Alpha-1 antitrypsin deficiency, SZ phenotype: a rare type of a rare disease. Case report.

Abstract

Alpha-1 antitrypsin deficiency is one of the genetic diseases with a clear impact on the structure and function of the lung, rarely diagnosed and treated. We present the case of a 51-year-old female patient, heavy smoker, known with chronic obstructive pulmonary disease (COPD) for 12 years, untreated, who was hospitalized for the first time in our clinic having symptoms of a severe COPD exacerbation. She has significant cardiac disease (rheumatic mitral disease, with previous episodes of pulmonary edema and cardiac arrest) and hepatitis B. The patient is hypoxic, with severe mixed ventilatory dysfunction. During the hospitalisation she received treatment of the exacerbation and after that she received recommendation of chronic inhaled bronchodilator and corticosteroid treatment. The test for alpha-1 antitrypsin deficiency has detected a plasma of 63 mg/dl, SZ phenotype. The patient returns for a second evaluation. Functional tests are significantly improved (despite inconsistent treatment) with the impressive improvement of FEV7 values and identification by plethysmography of a restrictive syndrome. Echocardiography identifies mitral valve changes likely rheumatic, severe pulmonary hypertension. Computer tomography was performed, highlighting discrete interstitial changes and denying the existence of emphysema.
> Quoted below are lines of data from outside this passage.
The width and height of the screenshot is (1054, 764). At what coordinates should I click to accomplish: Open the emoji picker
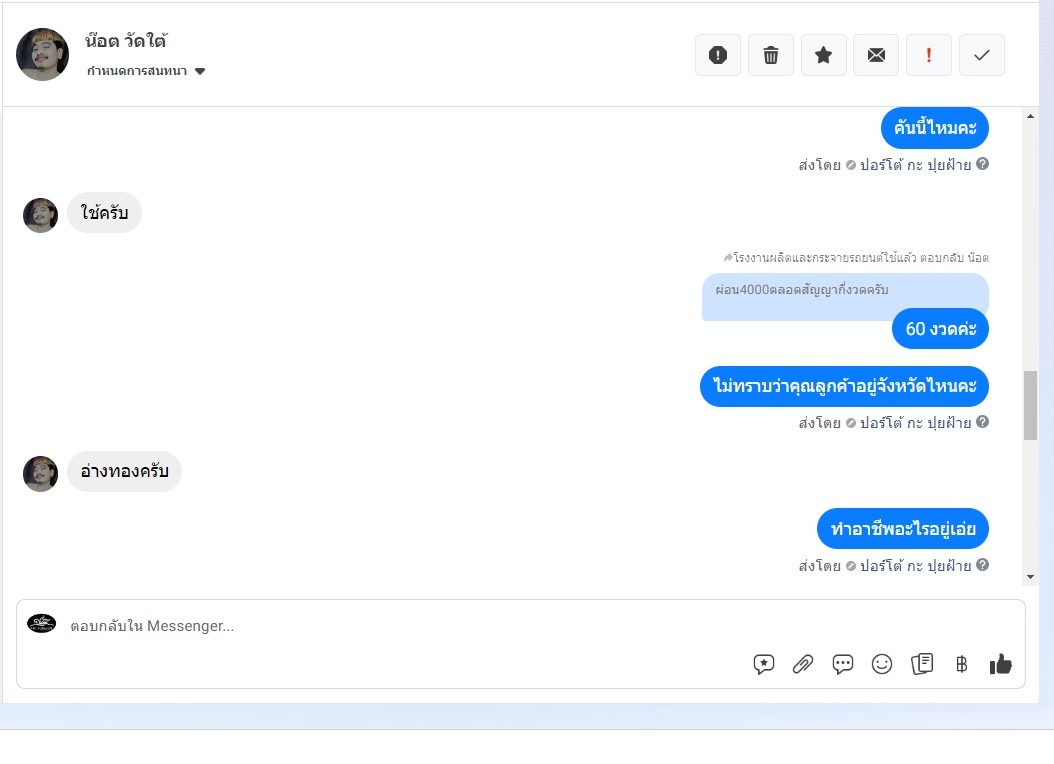882,664
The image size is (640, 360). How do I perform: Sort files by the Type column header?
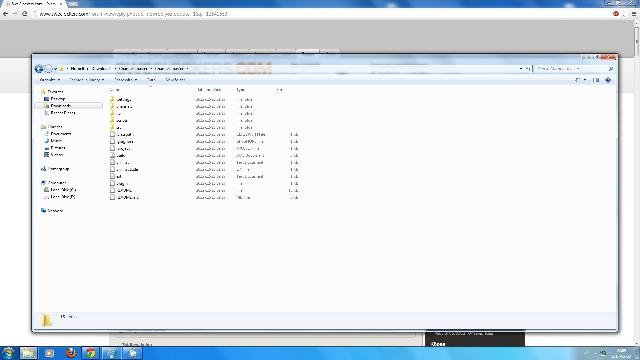[x=240, y=90]
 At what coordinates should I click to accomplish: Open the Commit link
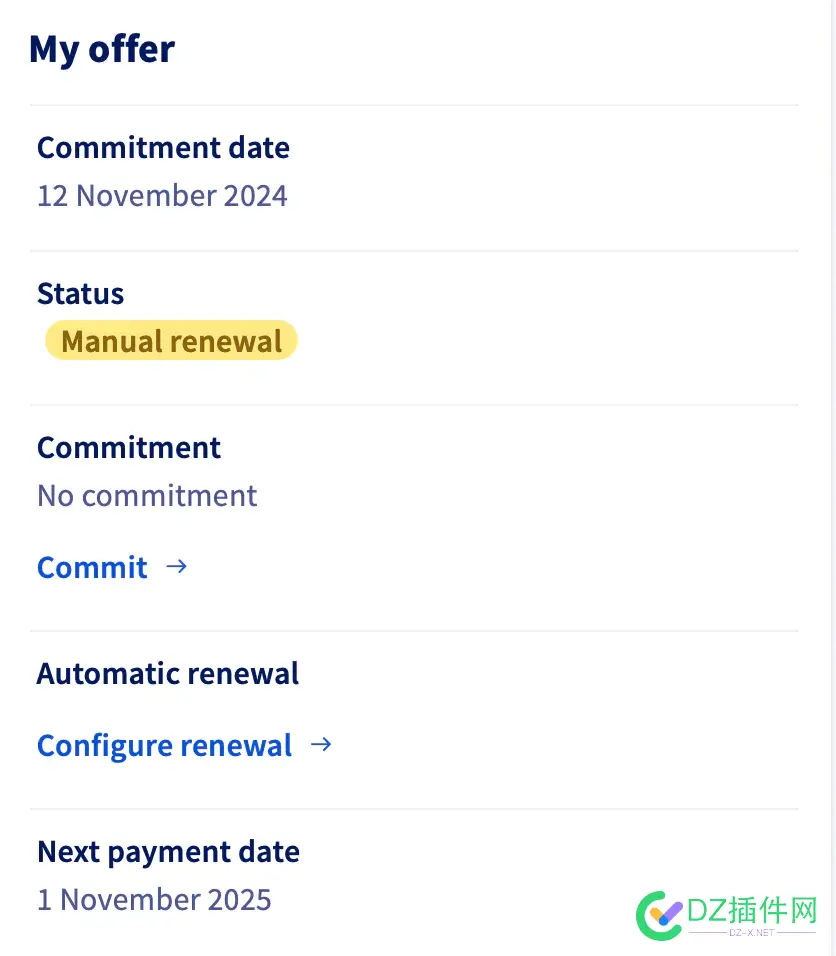click(92, 568)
Marked increase in FEV1 values supported adding bronchial asthma to the list of diagnosis and recommendation to continue inhaled corticosteroid combination bronchodilator as treatment. The particularity of the case is the rare phenotype, association of asthma and COPD as the clinical manifestation and the presence of comorbidities, which complicates the diagnosis and prognosis.